If you or a loved one has been injured as a result of someone’s negligence, you can get legal assistance to obtain full and fair compensation for your injuries. There are different types of personal injury lawsuits filed in South Florida and every case is unique in its own right. It’s always important to have a qualified lawyer by your side who will explain the options and navigate the case increasing your chances of a successful outcome.
In order to obtain any form of compensation, you must be able to establish negligence in the case. Negligence is simply defined as failure to exercise reasonable care causing another person to be injured or harmed. In this case, reasonable care refers to a standard of care that someone would use in a similar situation to avoid causing harm to another. You have to prove that the defendant failed to meet their duty of care giving rise to an injury. Your lawyer will also have to show that indeed the defendant’s negligent actions gave rise to real injuries. The appropriate standard of care varies in different situations. Experienced personal injury lawyers will review the facts of each case and establish the duty of care and exactly how the defendant violated the standard of care. That is, the lawyer will determine what the defendant did or failed to do that made his actions unreasonable leading to the client’s injuries.
Different forms of damage
After filing the personal injury case, you may be entitled to different forms of damages. Compensatory damages are those awarded to the individual in order to make him/her whole again (back to the condition in which they were before the injury). Compensatory damages can be economic and non-economic. Common forms of economic compensatory damages include compensation for lost income, medical costs, property damage and inability to earn in future. Non-economic damages are usually in the form of pain and suffering which is hard to measure in monetary form.

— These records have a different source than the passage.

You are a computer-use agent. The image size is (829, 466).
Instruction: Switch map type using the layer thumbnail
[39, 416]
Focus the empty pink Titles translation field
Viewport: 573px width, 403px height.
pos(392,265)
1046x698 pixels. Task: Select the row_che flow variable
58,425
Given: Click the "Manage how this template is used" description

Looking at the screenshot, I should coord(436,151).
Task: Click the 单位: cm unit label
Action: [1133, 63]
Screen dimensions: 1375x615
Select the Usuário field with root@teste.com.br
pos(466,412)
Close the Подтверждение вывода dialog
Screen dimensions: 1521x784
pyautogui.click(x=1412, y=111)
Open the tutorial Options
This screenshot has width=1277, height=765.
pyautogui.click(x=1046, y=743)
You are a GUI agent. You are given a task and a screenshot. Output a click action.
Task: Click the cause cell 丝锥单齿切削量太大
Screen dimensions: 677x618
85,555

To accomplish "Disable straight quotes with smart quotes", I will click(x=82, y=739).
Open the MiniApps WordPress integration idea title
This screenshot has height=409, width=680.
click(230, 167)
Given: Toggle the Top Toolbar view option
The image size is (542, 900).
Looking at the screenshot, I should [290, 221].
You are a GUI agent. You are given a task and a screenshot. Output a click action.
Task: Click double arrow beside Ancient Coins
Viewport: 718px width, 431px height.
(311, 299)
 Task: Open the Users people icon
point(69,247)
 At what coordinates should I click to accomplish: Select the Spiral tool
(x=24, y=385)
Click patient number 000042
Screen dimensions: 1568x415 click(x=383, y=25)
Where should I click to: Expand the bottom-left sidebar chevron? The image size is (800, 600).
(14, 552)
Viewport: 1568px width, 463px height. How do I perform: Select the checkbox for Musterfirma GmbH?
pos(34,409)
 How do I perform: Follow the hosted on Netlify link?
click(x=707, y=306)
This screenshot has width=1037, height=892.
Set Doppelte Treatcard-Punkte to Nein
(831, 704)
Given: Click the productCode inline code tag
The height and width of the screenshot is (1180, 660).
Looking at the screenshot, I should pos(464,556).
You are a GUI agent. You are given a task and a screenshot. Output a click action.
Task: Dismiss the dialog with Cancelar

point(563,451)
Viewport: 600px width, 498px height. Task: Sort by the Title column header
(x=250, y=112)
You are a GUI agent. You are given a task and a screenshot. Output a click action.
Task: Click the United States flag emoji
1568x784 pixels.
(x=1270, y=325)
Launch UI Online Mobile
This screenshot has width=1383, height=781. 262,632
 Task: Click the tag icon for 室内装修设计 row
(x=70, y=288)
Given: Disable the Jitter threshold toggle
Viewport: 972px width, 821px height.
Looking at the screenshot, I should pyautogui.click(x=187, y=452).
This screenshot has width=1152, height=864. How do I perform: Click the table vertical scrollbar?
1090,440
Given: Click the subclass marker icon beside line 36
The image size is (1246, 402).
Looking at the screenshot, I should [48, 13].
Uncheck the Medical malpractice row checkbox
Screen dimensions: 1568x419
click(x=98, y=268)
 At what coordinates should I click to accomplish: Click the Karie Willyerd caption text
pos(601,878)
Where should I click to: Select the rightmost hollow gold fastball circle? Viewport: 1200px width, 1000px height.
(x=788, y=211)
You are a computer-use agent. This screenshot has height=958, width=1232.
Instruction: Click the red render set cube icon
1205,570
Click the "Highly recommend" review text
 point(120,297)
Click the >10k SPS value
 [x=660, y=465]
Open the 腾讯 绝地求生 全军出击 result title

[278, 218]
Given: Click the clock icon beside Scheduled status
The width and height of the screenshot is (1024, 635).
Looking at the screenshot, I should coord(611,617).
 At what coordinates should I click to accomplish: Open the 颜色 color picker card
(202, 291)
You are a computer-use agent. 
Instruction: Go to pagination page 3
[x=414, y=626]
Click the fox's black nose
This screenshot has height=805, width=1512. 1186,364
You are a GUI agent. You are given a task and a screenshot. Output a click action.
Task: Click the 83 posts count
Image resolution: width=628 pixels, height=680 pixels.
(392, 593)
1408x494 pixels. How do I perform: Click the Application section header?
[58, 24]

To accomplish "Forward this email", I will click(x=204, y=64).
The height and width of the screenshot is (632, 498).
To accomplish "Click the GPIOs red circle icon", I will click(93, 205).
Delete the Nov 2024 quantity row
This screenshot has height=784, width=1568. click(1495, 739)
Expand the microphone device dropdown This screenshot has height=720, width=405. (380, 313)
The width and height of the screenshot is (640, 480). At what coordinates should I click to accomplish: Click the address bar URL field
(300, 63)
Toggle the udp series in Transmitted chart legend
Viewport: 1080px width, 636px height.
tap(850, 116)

Though not common in South Florida personal injury cases, punitive damages may also be awarded. The purpose of this form of damages is to punish the wrongdoer and prevent others from behaving in a similar manner. In Florida, punitive damages cannot exceed three times the amount of compensatory damages or $500,000. There is usually no cap for compensatory damages in South Florida.
You may also be entitled to receive compensation for property that may have been damaged in the process. In this case, a property damage assessment will be done to determine the value of the property at the time of the accident. If the property only requires repairs, the cost of repairs will be covered in the settlement. Alternatively, you may receive a full amount to replace the property based on its fair market value at the time of the accident. This especially applies to car and motorcycle accident cases.
Getting a lawyer to carefully analyze the facts of your case can help you get a full and fair compensation.